Low-risk, routine tasks → Cheap model, fail fast, retry if needed
High-risk, complex tasks → Expensive model, more verification
Unknown tasks → Start cheap, escalate on failure

The routing logic itself becomes a tuneable parameter.

Step 5: Learn at Fleet Level

Individual pipeline optimisation is good. Fleet-level learning is better.

"All firewall classifications across all customers work fine with the cheap model"
"This specific prompt phrasing reduces iterations from 8 to 3"
"Services with this schema pattern need the expensive model"

The learnings from one service improve all similar services.

The Tradeoffs

Cost optimisation isn't about minimising cost. It's about appropriate cost.

Cheap isn't always better:

A £0.05 pipeline that fails 30% of the time costs more than a £0.15 pipeline that works first time
A fast, cheap model that produces subtly wrong configs creates expensive problems downstream
Skipping verification to save tokens is false economy in high-risk domains

Expensive isn't always necessary:

Routine tasks don't need frontier models
Verification steps can often use smaller models than generation steps
Most iterations are wasted on edge cases that a better prompt would handle

The goal is finding the minimum cost path to the correct outcome - not the minimum cost path to an outcome.

Why Structure Matters

This optimisation loop only works because we have structure to measure against.

In AI That Removes the Boring Parts, we talked about using AI for classification and analysis tasks. Those tasks have defined inputs, defined outputs, and clear success criteria. That's what makes them optimisable.

Similarly, in What Does an AI Agent in Production Actually Look Like?, we described systems with audit trails, rollback capabilities, and measurable outcomes. Those aren't just governance requirements - they're the foundation for optimisation.

Ad-hoc AI assistance can't be optimised because there's nothing to measure. A chatbot that "helped with something" has no cost-per-outcome metric.

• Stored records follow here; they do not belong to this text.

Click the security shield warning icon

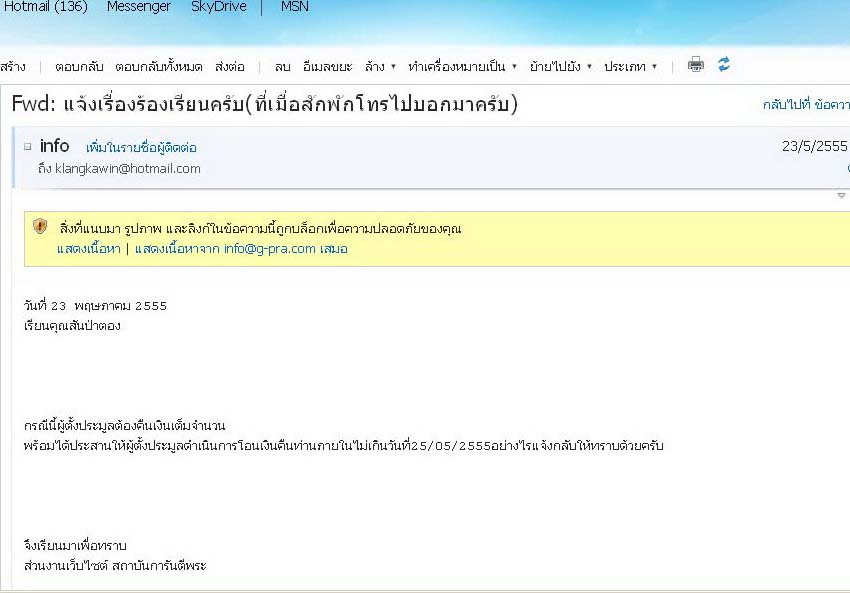pos(40,226)
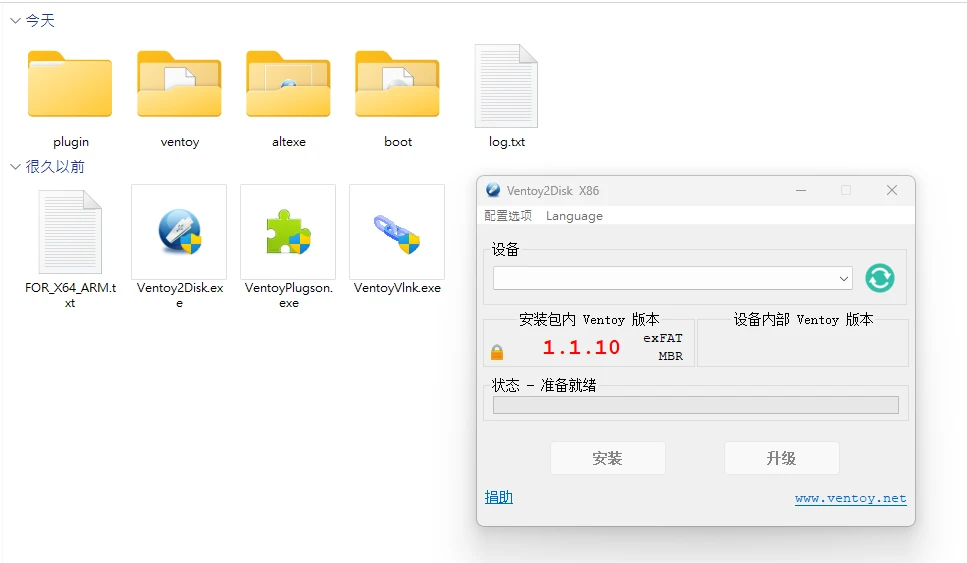Click the secure boot lock icon

click(x=497, y=352)
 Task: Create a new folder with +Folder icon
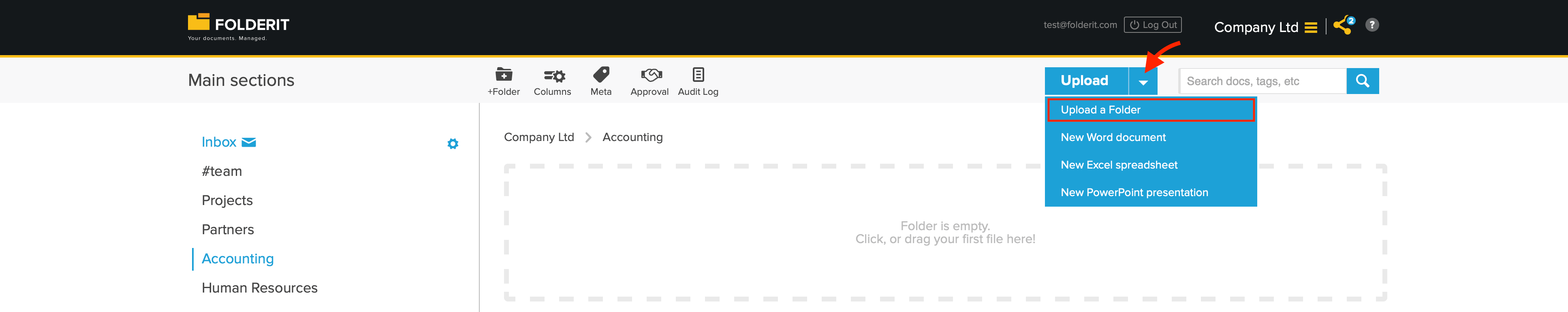504,75
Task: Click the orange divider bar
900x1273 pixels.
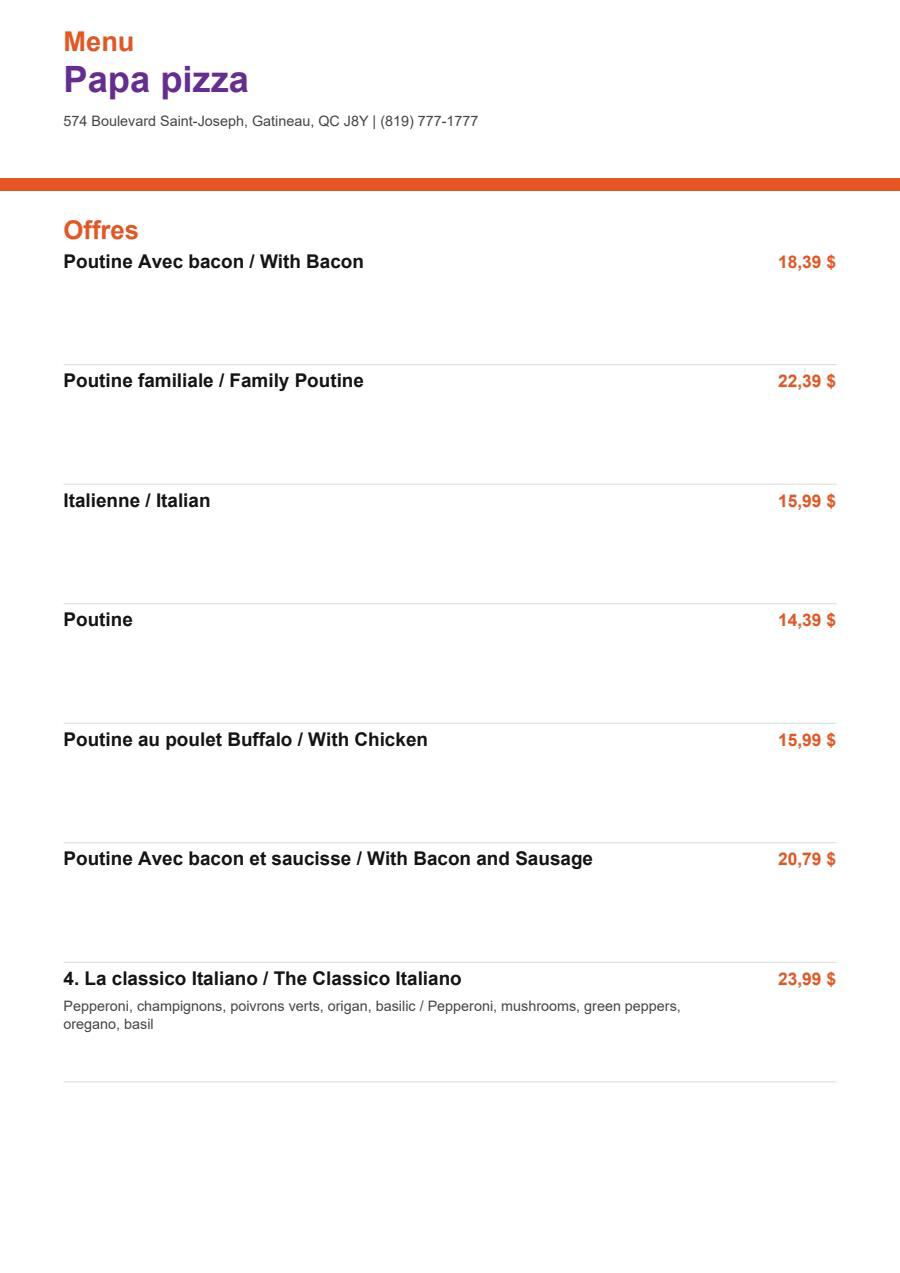Action: pos(450,184)
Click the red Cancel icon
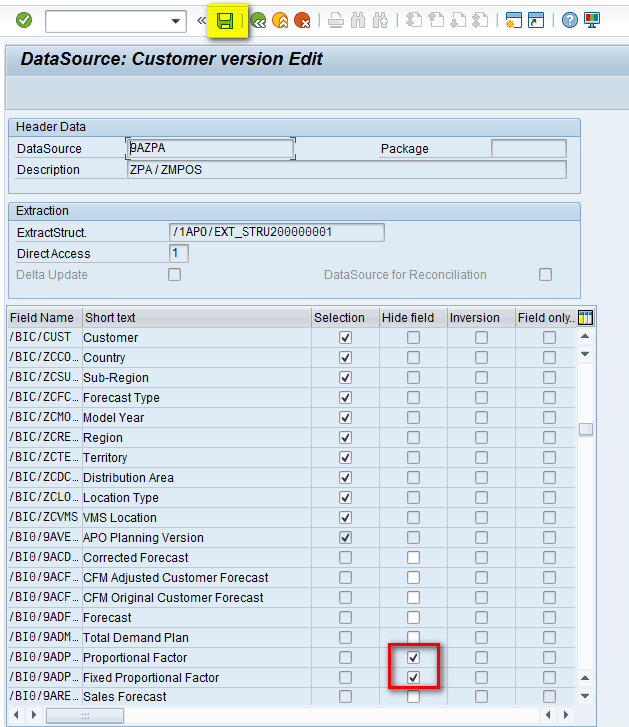 (302, 20)
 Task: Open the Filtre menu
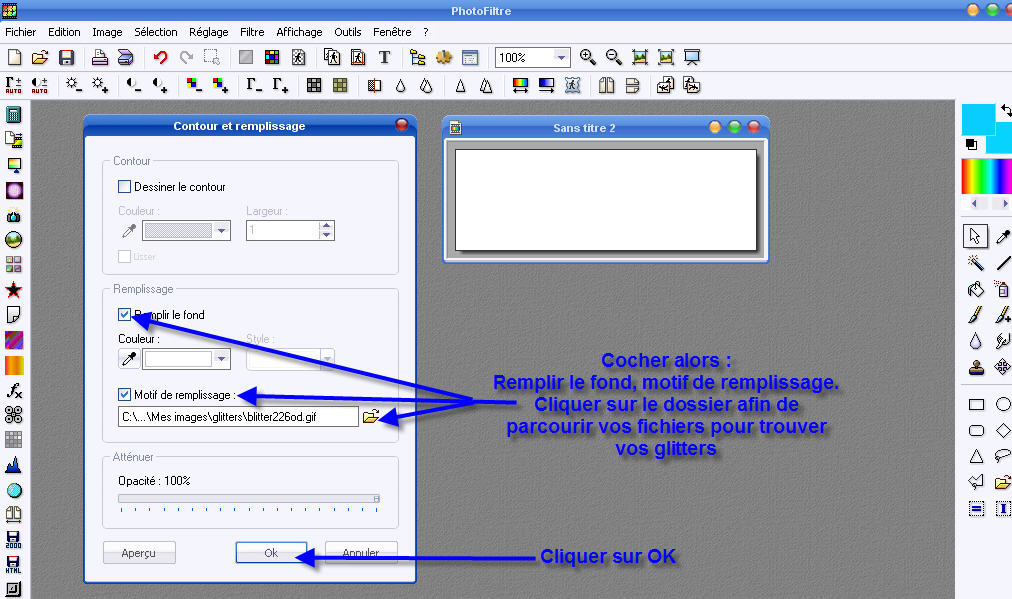(x=252, y=32)
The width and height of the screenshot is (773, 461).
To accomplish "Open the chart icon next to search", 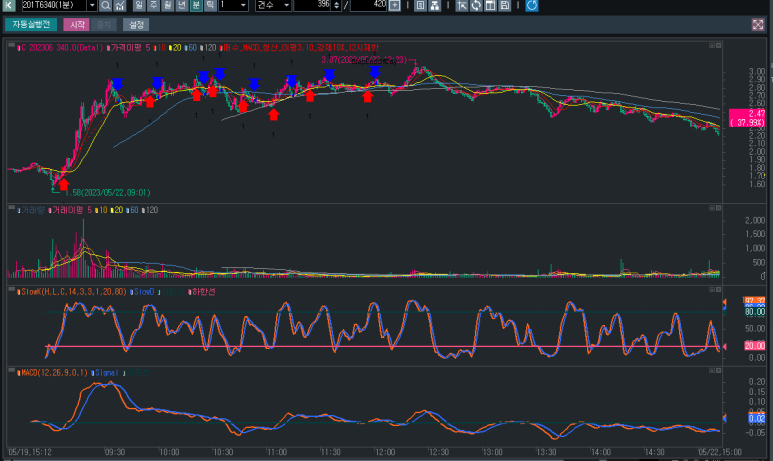I will [x=120, y=6].
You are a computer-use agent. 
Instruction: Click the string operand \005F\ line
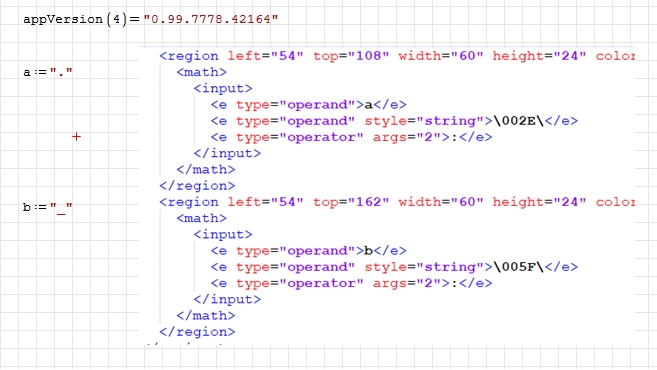pos(394,267)
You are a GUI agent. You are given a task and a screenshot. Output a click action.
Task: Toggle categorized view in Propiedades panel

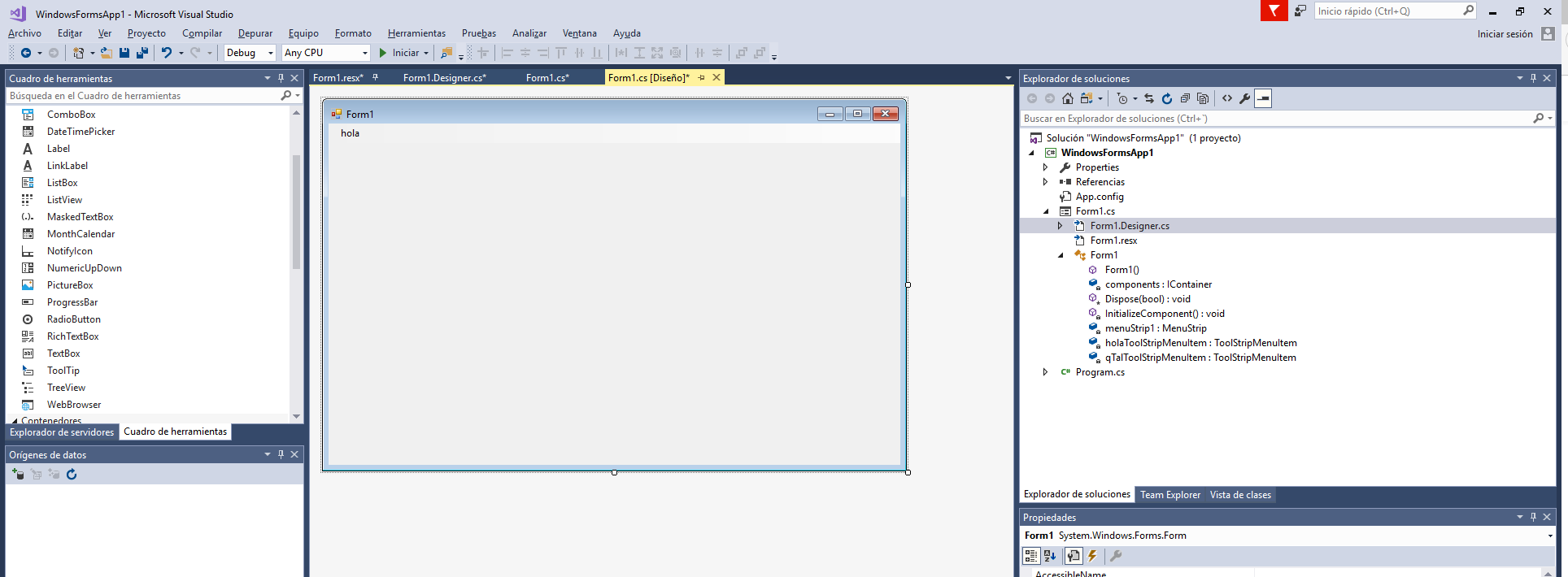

Structured agentic systems - with defined services, discrete pipelines, and clear success criteria - can be measured, experimented on, and continuously improved.

The Compounding Effect

The more pipelines run, the more data you collect. The more data you collect, the better your routing. The better your routing, the lower your costs.

This is a flywheel:

Run pipelines → collect cost/outcome data
Analyse data → identify optimisation opportunities
Experiment → find cheaper paths that work
Update routing → apply learnings to future pipelines
Repeat

Early pipelines subsidise the learning. Later pipelines benefit from it. Over time, the system converges on the cheapest reliable path for each service type.

What This Looks Like in Practice

We're building this optimisation loop into NetOrca Pack. The foundation is already there:

Services are schema-defined - Every service has a clear definition of what success looks like
Pipelines are discrete and auditable - Every run is tracked from intent to outcome
Cost is attributable - Every LLM call is logged with model, tokens, and result

The next layer is automated experimentation and routing - trying cheaper models, learning what works, and applying those learnings across the fleet.

The goal: every pipeline runs at the minimum cost required to achieve the customer's intent. Not cheaper than that (which risks failure), not more expensive (which wastes resources).

That's what cost optimisation for AI agents actually looks like. Not hoping models get cheaper. Building a system that finds the cheapest path, automatically, and gets better at it over time.